• WHAT THE TASK REQUIRES: Reproduce verbatim every line from the one that includes "Entregas y envíos (130, 1333)" to the closing line of the entries; omit everything before it.

• DATA SHOWN:
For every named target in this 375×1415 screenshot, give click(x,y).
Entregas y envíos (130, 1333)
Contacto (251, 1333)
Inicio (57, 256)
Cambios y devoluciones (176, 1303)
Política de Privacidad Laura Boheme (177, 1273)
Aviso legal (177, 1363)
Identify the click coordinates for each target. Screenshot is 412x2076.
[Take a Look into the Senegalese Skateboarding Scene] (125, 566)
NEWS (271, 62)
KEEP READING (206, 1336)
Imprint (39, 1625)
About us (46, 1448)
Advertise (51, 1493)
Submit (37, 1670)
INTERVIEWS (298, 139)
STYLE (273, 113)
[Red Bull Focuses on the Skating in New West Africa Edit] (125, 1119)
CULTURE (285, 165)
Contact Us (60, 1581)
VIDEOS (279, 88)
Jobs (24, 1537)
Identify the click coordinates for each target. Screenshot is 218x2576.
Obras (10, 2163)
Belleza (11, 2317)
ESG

• TASK OUTPUT:
Entregas y envíos (130, 1333)
Contacto (251, 1333)
Inicio (57, 256)
Cambios y devoluciones (176, 1303)
Política de Privacidad Laura Boheme (177, 1273)
Aviso legal (177, 1363)
Identify the click coordinates for each target. Screenshot is 412x2076.
[Take a Look into the Senegalese Skateboarding Scene] (125, 566)
NEWS (271, 62)
KEEP READING (206, 1336)
Imprint (39, 1625)
About us (46, 1448)
Advertise (51, 1493)
Submit (37, 1670)
INTERVIEWS (298, 139)
STYLE (273, 113)
[Red Bull Focuses on the Skating in New West Africa Edit] (125, 1119)
CULTURE (285, 165)
Contact Us (60, 1581)
VIDEOS (279, 88)
Jobs (24, 1537)
Identify the click coordinates for each target. Screenshot is 218x2576.
Obras (10, 2163)
Belleza (11, 2317)
ESG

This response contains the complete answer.